Today, that good feeling intensified with this surprising move to pay the student teachers. For years the idea of student teacher has been almost meaningless, as by the time someone usually gets picked to teach, they are seasoned priestesses. For over five years or so I’ve never been able keep in my head who is or isn’t a “real” teacher versus a student teacher, and in true Reclaiming style, sometimes it’s the “students” who are more accountable and in service to the camps then the full teachers.

So, here I am, planning a witch camp and reveling in the shifting paradigm of camp culture (learning today that my local camp is FINALLY becoming consensus based) while meanwhile, my fourteen year old son is at a fundamentalist Christian camp in the Southwest. How bizarre is that? My son spends several weeks out of every summer with my sister’s family in New Mexico. Her son is the same age as mine and living out in the country, they have a completely different lifestyle than ours. This year my sister suggested they go to a camp for the week, one which her kids went to last year. My nephew loved the food, the cook being also the chef at the Doubletree Inn, and the selling point was that it’s only $60 a week. I had big doubts about sending my son, given it being Christian camp, and the fact they had to take a bible and can’t wear swimsuits. Also, being asked whether I gave my permission to have my kid baptized really set my teeth on edge. My son told me I had a closed mind and was a big hypocrite, only being open to things if they went along with my beliefs. So I sent him. Let him see for himself why I wasn't so open hearted.
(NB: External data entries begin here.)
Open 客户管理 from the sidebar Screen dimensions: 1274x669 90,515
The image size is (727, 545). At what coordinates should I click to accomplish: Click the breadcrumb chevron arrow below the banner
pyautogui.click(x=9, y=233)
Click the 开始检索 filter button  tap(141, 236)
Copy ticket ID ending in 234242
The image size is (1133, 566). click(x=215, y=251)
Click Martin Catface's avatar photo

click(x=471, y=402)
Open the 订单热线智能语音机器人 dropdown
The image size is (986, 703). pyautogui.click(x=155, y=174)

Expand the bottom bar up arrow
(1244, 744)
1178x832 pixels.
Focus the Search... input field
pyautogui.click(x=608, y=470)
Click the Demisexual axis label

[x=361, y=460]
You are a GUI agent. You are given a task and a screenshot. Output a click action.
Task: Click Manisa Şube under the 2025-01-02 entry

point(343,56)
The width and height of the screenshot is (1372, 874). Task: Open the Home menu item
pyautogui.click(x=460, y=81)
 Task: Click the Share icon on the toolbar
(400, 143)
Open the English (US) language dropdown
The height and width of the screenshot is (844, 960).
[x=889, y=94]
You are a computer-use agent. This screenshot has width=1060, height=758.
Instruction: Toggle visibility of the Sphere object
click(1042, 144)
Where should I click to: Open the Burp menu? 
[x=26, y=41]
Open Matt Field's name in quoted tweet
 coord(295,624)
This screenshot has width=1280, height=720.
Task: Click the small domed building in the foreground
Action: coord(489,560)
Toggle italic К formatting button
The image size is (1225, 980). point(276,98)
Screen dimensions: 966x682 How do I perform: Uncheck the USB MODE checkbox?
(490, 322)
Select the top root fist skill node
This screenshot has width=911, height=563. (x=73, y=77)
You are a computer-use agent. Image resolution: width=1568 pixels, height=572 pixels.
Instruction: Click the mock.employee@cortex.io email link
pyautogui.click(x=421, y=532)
I couldn’t get to sleep last night, wondering and worrying about him at camp. Maybe he’s getting lots of attention by testifying about his life in the sinful city of San Francisco and maybe he was baptized today in the river. Maybe he’s not saying a thing, and just taking it all in. The bible study classes have got to be somewhat interesting for him, given that he has no familiarity with theses stories at all. Maybe he’ll come back saved, and his teenage rebellion will take the form of quoting scripture as opposed to piercings and strange haircuts. Whatever the case, I can’t wait to hear about it, and even as I write this, I know that he’s not going to gratify me with telling me much about it all. Especially because he knows I'll be dying to hear. He's going to act like it was no big deal, and there will be some eye-rolling as I try to talk to him. He's a teenager. He can't help it.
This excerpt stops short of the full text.